By Nia Williams (NYSE:WMB) and Allison Lampert
CALGARY, Alberta/MONTREAL (Reuters) - Canada's Liberal government has rejected most of the amendments proposed by Conservative senators to a bill that will overhaul how major projects like oil pipelines are assessed, a move criticized by Canada's main crude-producing province, Alberta.
Prime Minister Justin Trudeau's government introduced Bill C-69 to fulfill a 2015 election pledge to streamline and restore trust in Canada's environmental approval process for major projects.
The legislation in its original form was fiercely opposed by the oil industry and a number of provincial governments including Alberta, which argued it would deter investment and kill new projects.
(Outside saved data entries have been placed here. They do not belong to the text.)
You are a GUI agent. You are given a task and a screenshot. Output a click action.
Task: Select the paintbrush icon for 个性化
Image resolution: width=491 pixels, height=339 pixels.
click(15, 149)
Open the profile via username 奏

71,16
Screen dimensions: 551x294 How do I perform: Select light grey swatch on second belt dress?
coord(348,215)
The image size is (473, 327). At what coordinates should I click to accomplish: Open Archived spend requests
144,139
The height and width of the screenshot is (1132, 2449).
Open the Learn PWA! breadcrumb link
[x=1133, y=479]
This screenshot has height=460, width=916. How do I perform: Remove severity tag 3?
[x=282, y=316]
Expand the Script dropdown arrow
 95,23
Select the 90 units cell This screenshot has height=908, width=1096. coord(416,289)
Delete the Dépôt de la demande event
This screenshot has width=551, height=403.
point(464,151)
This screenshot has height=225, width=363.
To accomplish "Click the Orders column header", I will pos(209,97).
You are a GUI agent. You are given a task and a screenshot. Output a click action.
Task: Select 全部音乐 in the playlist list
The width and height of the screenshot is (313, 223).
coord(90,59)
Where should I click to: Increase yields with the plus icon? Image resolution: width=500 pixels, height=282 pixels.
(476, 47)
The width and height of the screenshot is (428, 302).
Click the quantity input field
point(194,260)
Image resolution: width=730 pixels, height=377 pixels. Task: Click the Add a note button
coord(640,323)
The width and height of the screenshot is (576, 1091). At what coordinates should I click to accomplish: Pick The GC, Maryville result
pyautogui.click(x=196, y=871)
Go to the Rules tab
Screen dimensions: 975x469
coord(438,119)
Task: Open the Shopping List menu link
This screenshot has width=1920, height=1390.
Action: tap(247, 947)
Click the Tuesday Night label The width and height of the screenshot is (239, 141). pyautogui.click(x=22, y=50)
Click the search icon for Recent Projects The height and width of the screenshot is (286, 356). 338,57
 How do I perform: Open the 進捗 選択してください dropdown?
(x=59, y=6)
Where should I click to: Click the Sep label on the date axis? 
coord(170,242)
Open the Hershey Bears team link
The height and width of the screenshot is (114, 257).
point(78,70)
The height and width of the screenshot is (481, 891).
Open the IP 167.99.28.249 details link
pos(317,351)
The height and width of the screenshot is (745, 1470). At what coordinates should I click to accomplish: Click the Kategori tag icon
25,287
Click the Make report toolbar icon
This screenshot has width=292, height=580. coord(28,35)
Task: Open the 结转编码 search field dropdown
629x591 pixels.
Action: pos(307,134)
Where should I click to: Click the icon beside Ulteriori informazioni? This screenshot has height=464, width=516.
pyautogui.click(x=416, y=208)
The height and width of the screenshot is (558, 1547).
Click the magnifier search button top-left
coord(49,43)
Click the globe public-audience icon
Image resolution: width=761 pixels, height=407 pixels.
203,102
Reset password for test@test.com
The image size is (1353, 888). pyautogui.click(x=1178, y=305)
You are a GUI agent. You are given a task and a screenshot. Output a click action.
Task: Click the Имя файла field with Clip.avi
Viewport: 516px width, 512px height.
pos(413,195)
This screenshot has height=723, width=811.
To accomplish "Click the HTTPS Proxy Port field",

Last week a Senate committee voted to approve the legislation, but with 187 amendments.
In a motion posted overnight on Tuesday, the government said it will accept 62 amendments, most of which were proposed by independent senators. It will modify another 37.
Nearly all the amendments proposed by Conservative senators were rejected.
"The Conservative changes would take us backwards, increase polarization and ironically, make it harder to get good projects built," Canada's Minister of Environment and Climate Change Catherine McKenna said. "That is why we rejected 90% of the Conservative amendments."
The Liberal-controlled House of Commons will debate Bill C-69 later on Wednesday before voting on whether to approve the revisions. The legislation will then return to the Senate.
Canada holds the world's third-largest crude reserves but has faced years of regulatory delays in getting new export pipelines build, leading to crude getting bottlenecked in Alberta and trading at a discount to global oil benchmarks.
The Liberal government is due to decide next week whether to approve the Trans Mountain pipeline expansion.
Trudeau's cabinet originally approved the project in 2016 but that decision was overturned by Canada's Federal Court of Appeal, which ruled regulators had failed to consider marine impacts and the government had not adequately consulted indigenous groups.
Alberta's conservative premier Jason Kenney criticized the government's decision to accept only a third of the amendments. Last week he urged the Liberals to pass the bill with all 187 Senate recommendations.
"We will make one last appeal to the federal government to listen to employers, to many First Nations, to provincial and territorial governments, and to the Senate of Canada in adopting those constructive amendments," Kenney told reporters in Montreal.
Some environmental groups praised the motion for preserving many of the safeguards promised by Trudeau in the 2015 election.
"The Senate amendments would have gutted Bill C-69," said Anna Johnston, lawyer at West Coast Environmental Law Association.